Pólya asked two questions when looking back. First: is the solution correct? That question is relatively easy; most teams ask it. Second: can the method be used to solve other problems? Almost no one asks that one. And it is the question that separates the team that delivered a project from the team that built capability. It is the difference between the team that got an agent running for one case and the team that discovered a delegation pattern that serves the next ten. The first is a service. The second is an organizational asset.
The Lab exists, in good measure, because someone has to sustain the fourth phase at the level of discipline, not project. Each AI implementation at a client is a particular case; the method distilled from those cases — what delegation pattern worked in what context, what thresholds were correct, what supervisions proved effective — is what becomes an asset. ARL, Digital Symbiosis, Cognitive Footprint did not arise from theory. They arose from the fourth phase applied with discipline over real projects. They are distillations, not speculations. That difference is what justifies their existence.
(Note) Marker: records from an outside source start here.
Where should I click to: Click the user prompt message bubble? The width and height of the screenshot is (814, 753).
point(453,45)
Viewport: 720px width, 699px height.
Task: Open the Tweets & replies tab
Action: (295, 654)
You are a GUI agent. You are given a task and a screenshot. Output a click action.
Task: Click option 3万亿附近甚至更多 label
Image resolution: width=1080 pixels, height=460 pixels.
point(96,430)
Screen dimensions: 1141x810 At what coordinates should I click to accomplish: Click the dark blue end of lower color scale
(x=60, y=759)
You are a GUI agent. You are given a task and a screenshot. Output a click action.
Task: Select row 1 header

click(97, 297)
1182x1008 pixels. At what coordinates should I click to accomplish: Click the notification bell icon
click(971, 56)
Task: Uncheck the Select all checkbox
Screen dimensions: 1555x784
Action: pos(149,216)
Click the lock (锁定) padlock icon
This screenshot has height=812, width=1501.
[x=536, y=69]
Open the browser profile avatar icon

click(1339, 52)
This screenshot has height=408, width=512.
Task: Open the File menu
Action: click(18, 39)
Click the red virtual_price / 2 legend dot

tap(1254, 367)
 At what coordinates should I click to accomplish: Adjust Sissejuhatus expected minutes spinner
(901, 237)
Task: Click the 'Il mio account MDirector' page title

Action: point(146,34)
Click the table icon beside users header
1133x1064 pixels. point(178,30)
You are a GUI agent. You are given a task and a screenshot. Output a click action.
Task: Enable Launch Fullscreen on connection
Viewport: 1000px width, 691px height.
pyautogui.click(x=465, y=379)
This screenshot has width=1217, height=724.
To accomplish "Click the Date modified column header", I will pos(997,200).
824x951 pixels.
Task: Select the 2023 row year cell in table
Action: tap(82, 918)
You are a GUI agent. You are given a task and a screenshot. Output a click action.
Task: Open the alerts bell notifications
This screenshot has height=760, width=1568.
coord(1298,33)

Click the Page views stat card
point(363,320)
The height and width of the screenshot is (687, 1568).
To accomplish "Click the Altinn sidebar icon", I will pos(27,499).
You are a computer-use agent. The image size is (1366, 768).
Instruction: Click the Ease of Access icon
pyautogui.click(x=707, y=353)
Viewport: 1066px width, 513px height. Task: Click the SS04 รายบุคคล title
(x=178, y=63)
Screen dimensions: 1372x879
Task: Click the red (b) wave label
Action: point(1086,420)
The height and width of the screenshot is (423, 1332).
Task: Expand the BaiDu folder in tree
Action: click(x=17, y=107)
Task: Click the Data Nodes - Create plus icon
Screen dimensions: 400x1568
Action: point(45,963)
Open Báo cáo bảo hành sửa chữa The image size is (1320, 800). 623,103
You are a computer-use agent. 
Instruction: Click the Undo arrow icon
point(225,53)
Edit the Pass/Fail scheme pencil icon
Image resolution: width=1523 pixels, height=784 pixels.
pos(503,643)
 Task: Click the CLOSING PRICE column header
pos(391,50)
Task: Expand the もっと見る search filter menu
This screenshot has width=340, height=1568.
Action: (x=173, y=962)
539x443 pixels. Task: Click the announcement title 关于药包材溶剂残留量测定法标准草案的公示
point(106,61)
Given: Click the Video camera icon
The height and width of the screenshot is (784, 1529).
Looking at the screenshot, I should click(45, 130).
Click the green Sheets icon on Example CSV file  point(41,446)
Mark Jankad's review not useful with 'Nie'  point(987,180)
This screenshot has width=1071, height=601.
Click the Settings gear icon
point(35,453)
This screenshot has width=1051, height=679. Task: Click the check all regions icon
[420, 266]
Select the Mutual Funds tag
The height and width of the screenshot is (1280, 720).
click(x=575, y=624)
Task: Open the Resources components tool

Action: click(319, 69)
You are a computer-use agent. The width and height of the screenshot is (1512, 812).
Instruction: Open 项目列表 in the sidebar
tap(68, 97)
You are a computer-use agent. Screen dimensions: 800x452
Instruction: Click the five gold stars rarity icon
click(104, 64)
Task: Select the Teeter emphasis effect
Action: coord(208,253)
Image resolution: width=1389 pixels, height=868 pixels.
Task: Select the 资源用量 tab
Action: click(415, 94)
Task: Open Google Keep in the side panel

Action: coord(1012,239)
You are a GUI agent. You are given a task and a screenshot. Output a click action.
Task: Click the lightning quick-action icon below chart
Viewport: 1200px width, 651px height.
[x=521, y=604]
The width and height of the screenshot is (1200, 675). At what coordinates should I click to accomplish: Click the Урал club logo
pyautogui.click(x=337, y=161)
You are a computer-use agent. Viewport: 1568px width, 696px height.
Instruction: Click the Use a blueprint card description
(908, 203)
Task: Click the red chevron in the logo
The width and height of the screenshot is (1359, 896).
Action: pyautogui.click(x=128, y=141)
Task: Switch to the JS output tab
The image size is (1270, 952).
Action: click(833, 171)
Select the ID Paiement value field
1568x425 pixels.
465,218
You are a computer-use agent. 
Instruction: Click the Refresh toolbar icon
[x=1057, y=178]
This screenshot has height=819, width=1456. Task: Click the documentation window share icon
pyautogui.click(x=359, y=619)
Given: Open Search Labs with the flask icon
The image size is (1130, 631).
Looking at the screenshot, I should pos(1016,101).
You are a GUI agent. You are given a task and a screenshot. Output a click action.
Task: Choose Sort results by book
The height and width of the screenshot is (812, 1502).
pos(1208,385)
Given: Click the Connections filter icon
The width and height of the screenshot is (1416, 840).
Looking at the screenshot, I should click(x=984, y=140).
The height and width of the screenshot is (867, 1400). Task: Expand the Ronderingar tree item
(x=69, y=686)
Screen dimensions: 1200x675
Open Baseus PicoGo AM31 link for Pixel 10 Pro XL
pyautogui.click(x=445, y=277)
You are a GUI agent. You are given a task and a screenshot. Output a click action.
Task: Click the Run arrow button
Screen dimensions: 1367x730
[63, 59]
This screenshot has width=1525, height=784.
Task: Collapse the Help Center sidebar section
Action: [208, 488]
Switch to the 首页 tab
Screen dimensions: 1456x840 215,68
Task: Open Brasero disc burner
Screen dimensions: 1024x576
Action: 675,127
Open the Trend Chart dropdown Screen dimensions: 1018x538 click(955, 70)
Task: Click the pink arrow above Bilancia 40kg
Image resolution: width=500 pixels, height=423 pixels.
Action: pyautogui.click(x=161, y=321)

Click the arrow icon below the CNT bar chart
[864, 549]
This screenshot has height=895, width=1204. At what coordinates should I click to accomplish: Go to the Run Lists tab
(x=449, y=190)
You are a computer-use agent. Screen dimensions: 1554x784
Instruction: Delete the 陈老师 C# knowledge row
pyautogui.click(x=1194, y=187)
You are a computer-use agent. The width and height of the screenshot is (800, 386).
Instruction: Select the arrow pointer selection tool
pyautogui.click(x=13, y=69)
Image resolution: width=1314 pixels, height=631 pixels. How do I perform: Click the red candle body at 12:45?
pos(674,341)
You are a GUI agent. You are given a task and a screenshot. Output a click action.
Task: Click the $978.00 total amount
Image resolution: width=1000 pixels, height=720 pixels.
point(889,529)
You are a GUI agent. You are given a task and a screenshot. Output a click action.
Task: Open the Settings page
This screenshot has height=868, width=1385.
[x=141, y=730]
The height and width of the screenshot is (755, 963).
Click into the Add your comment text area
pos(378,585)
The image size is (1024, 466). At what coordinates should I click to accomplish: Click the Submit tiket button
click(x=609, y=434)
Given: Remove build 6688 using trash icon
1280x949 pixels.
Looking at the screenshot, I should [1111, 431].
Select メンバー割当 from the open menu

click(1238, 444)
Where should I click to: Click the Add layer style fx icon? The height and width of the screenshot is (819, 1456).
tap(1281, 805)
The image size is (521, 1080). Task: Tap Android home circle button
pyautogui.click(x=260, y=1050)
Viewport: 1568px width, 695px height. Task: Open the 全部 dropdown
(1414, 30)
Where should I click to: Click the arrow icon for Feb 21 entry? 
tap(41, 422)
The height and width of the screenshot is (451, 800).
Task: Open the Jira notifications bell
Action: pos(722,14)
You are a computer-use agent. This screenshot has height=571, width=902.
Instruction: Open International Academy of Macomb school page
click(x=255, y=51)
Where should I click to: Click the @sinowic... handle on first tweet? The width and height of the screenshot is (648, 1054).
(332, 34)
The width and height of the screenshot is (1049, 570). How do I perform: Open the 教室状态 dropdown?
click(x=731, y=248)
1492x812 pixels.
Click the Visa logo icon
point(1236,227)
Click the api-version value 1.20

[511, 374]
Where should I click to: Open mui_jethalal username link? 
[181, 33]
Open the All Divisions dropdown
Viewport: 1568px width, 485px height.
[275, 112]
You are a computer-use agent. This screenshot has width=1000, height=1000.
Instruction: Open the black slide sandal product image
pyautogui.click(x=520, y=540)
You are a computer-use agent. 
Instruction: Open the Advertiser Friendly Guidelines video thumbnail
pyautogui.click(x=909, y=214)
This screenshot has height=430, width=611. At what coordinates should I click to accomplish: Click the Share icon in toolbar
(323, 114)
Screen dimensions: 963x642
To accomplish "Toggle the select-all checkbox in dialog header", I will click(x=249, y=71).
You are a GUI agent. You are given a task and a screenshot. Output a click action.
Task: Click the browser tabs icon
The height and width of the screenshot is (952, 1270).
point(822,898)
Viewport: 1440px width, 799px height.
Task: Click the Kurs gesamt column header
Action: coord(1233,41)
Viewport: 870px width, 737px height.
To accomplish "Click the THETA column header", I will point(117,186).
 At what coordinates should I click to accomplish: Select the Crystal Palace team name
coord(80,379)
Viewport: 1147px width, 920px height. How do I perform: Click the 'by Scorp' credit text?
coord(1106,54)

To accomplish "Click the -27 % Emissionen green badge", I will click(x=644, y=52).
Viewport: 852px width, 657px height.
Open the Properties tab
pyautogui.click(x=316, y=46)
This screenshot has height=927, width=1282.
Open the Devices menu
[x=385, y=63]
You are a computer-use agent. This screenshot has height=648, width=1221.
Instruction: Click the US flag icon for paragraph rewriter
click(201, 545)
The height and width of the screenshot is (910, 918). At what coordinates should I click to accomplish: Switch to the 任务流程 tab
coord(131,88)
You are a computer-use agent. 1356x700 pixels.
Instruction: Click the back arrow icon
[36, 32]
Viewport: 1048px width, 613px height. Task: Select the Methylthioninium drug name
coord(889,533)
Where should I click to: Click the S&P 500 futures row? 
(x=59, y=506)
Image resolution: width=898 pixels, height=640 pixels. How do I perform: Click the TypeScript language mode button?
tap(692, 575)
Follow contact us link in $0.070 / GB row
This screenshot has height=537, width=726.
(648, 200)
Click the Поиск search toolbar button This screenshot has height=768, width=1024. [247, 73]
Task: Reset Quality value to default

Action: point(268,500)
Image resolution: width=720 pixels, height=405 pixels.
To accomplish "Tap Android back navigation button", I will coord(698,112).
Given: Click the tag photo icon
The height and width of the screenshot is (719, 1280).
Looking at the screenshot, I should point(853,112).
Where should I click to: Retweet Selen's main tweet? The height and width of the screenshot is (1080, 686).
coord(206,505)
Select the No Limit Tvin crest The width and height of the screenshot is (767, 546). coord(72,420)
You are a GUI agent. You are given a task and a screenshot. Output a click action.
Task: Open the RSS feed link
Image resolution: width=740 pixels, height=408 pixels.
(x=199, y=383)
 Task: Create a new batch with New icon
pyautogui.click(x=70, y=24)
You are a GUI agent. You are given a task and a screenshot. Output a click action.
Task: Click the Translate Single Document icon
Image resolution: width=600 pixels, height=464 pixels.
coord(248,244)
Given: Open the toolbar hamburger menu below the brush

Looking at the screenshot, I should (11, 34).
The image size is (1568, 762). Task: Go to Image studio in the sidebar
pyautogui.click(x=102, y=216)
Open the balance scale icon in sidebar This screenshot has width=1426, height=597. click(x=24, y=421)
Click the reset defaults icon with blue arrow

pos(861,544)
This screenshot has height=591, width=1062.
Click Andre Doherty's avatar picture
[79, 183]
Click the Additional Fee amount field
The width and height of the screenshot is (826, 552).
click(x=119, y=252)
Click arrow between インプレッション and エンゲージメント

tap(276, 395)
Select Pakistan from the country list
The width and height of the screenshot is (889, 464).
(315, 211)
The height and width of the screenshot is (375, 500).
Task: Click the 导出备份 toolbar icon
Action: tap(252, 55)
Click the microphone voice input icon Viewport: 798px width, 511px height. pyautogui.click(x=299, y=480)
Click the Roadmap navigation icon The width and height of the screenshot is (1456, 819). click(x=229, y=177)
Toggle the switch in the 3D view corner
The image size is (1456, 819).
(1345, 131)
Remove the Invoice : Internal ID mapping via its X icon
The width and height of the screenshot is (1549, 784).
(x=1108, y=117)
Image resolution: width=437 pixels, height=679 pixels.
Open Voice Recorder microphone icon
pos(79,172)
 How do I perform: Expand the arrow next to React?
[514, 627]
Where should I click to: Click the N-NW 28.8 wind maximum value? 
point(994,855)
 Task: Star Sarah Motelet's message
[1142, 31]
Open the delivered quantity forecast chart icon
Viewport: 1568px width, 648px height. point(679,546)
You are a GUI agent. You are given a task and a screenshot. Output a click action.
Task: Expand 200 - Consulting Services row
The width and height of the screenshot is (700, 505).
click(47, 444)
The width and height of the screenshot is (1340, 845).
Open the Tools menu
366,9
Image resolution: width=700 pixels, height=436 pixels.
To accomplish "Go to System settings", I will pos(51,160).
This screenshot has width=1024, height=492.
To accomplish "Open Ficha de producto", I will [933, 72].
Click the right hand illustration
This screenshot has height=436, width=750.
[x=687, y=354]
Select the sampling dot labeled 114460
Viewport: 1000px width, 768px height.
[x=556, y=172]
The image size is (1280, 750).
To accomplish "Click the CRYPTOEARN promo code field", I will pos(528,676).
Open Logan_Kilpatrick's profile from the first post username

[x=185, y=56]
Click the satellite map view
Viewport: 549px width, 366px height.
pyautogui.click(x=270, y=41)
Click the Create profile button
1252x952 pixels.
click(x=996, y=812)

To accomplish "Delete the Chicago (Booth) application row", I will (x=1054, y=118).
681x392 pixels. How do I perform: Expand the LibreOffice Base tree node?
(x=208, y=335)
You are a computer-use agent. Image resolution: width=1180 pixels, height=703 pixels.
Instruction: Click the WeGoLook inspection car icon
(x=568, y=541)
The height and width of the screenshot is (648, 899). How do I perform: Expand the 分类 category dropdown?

It's worth saying frankly: the fourth phase is not profitable in the short horizon. Looking back and examining the method takes time no client pays for directly. It is an investment made against the next project, not the current one. Most consultancies don't do it because their business model doesn't reward it. The Lab exists as the organizational answer to that problem: it is the internal institution that sustains the phase that the business, left to itself, would neglect. It is not a luxury. It is the structure that makes learning accumulate instead of evaporating with each delivery.
The method is the asset
If the Lab's frameworks were understood as finished products, their value would be limited. Yet another framework in an industry that produces frameworks as disposable goods. The intent is different. The frameworks are the visible expression of an invisible discipline: the method applied to solving AI governance problems, refined case by case, transferred between projects, sustained institutionally. What matters is not ARL or Symbiosis or Footprint taken as artifacts. What matters is the method that produced them and that will produce the next ones when the substrate changes.
Pólya understood this in 1945. He formulated it for math teachers, but he formulated it as a general truth about how capability gets built: the solver builds themselves through the work, and the phase that builds the most is the fourth — the one done when there is no more urgency, when the problem is already solved, when almost no one is watching. That phase, which seems optional, is the only one that distinguishes the team that delivered from the team that learned. And in the long run — longer than quarterly metrics measure — it is the only one that distinguishes the organization that will be ready for the next problem from the organization that will be caught off guard.
The era of agents is going to produce many next problems. New models, new capabilities, new risks, new regulations. Each wave will test the organization's ability to respond. The one with method will respond. The one with only past projects will have to relearn each time. Pólya wrote the manual of the first one. The Lab is a contemporary attempt to apply it with the seriousness it deserves.